Di sisi lain, dawuh ini juga mengajarkan pentingnya sikap tawakal dalam setiap langkah hidup. Tawakal bukan berarti kita hanya menunggu tanpa usaha, tetapi menyadari bahwa setelah kita berikhtiar, hasilnya adalah takdir Allah. Dalam setiap pendidikan yang kita perjuangkan, harus ada keyakinan bahwa Allah akan membuka jalan bagi mereka yang berusaha keras. Sebagaimana dalam hadis Nabi Muhammad SAW: “Sesungguhnya, Allah tidak akan mengubah nasib suatu kaum kecuali mereka sendiri yang mengubahnya
Pesan ini menegaskan bahwa keberhasilan dalam pendidikan atau kehidupan tidak hanya bergantung pada kemampuan finansial, tetapi juga pada keyakinan dan usaha yang maksimal, yang akhirnya akan mendatangkan rezeki dari jalan yang tak terduga.

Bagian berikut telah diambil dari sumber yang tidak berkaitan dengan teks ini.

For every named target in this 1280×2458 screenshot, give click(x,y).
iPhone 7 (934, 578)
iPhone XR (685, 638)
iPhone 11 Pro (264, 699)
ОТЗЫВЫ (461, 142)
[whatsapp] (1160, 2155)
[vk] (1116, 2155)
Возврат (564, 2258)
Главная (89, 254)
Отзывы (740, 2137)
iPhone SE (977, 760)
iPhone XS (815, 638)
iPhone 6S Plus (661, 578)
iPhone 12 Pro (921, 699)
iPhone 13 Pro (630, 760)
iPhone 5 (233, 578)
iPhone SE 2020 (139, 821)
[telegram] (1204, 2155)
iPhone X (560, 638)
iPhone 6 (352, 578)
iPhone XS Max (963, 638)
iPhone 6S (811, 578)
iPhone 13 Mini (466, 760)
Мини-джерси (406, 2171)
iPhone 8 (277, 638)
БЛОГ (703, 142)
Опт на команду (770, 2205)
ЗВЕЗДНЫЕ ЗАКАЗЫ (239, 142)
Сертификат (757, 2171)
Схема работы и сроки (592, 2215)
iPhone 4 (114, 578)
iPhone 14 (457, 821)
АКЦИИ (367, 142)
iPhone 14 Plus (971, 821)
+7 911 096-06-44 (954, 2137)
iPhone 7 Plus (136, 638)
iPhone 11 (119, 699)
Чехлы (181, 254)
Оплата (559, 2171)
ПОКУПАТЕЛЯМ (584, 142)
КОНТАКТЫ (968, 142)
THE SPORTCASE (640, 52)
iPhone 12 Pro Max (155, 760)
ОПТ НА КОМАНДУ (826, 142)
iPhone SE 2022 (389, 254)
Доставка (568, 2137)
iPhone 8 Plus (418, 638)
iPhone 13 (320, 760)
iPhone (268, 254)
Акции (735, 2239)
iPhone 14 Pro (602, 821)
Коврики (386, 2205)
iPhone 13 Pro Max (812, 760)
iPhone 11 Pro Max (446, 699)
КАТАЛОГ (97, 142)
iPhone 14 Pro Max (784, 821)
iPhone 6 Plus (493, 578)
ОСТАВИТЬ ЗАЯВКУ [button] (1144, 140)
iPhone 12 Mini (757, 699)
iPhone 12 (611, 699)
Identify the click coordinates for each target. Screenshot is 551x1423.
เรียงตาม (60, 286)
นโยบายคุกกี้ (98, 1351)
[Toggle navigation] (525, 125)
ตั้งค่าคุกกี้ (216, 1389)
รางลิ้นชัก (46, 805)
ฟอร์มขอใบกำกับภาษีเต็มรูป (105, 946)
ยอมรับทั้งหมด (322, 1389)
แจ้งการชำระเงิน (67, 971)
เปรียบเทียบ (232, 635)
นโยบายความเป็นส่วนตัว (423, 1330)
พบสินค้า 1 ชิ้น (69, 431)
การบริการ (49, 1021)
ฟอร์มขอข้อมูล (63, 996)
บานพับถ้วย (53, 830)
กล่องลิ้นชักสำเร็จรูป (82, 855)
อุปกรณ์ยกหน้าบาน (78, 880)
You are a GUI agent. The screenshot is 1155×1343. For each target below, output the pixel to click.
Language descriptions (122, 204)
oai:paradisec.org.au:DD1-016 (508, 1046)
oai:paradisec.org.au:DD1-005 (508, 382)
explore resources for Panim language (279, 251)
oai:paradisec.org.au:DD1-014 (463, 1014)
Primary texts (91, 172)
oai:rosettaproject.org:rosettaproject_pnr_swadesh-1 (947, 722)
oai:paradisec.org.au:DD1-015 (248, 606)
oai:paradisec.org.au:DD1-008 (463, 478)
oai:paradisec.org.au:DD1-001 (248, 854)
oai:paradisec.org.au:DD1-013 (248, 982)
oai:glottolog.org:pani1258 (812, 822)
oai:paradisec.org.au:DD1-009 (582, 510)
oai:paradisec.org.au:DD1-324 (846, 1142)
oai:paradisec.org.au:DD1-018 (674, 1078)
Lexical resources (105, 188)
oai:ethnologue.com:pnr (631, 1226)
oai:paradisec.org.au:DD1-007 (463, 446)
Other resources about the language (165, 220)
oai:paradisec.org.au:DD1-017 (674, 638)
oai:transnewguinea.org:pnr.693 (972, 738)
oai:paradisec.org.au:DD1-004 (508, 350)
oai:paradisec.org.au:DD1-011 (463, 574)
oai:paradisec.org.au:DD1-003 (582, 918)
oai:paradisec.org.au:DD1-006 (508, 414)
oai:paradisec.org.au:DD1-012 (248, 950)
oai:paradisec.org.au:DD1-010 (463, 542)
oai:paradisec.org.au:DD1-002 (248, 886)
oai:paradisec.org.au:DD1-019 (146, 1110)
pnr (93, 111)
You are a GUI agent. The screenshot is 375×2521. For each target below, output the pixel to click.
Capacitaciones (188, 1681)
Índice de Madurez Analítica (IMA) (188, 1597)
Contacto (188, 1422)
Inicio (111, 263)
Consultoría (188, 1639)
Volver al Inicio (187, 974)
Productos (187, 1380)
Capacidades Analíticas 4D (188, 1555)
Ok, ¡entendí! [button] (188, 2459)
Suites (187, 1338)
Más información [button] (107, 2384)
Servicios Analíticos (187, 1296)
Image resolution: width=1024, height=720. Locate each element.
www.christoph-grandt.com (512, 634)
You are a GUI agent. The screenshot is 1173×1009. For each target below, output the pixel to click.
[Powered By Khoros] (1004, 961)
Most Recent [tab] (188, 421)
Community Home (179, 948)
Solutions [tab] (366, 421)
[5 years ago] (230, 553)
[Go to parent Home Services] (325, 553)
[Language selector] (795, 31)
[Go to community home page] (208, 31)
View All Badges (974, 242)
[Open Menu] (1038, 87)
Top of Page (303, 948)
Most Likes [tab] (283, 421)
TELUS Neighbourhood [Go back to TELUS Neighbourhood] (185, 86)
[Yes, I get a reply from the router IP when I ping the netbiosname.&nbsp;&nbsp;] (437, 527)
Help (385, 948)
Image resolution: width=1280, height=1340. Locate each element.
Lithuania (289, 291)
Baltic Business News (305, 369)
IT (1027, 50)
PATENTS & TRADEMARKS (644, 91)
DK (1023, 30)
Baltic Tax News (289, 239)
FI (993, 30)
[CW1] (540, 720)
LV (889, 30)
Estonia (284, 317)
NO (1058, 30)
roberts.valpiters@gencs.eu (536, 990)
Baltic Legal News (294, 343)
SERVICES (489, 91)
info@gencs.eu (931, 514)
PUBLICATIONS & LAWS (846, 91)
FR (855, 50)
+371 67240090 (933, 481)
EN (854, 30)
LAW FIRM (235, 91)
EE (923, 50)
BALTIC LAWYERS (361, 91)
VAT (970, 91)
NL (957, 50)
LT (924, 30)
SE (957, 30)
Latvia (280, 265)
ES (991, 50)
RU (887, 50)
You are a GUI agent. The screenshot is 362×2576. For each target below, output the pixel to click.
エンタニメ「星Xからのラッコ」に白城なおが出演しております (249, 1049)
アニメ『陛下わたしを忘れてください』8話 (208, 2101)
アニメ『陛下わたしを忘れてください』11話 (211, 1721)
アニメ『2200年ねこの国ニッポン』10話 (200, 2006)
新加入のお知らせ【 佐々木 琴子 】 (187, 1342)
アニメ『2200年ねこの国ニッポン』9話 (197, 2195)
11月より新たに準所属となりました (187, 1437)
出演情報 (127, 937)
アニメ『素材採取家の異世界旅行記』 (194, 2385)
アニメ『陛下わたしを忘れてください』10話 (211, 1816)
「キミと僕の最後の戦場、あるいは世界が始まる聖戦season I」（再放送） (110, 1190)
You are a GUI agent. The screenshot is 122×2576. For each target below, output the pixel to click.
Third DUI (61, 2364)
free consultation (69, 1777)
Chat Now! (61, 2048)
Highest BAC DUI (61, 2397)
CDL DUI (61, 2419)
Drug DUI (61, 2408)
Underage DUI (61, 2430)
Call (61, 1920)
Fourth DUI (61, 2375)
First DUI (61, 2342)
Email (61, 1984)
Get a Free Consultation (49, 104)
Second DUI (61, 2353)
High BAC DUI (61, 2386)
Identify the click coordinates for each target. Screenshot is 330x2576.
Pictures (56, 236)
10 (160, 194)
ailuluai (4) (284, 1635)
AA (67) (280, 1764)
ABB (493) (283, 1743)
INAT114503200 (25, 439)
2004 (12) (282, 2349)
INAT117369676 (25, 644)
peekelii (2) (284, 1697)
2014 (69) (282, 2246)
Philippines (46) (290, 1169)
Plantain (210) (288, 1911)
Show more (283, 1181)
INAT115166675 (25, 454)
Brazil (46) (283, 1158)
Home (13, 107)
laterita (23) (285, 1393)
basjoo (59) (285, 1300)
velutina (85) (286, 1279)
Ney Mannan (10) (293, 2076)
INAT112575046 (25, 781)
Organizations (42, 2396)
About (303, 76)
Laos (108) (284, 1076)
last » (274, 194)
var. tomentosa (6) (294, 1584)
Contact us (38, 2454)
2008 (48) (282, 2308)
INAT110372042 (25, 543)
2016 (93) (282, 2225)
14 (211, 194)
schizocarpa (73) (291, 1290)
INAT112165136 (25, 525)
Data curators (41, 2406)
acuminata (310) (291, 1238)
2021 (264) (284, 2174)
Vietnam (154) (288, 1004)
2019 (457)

Dawuh dari RKH Abdul Hamid AMZ, yang disampaikan oleh RKH Moh Tohir Abdul Hamid, menjadi suatu pengingat yang penuh harapan bahwa tidak ada yang perlu dikhawatirkan selama kita berusaha dengan niat yang baik, berdoa, dan menyerahkan hasilnya kepada Allah. Seperti halnya sapi yang tidak memikul beban di tanduknya, begitu pula kita tidak perlu merasa tertekan dengan beban kehidupan yang berat. Allah akan menyediakan jalan, dan kita hanya perlu terus berjalan dengan penuh semangat dan keyakinan.

Refrensi :
Quraish Shihab, M. (2002). Tafsir Al-Mishbah: Pesan, Kesan dan Keserasian Al-Qur’an (Vol. 5). Jakarta: Lentera Hati.
Myers, D. G. (2012). Psikologi Sosial (Edisi 10, Alih Bahasa: Diana Angelica). Jakarta: Salemba Humanika.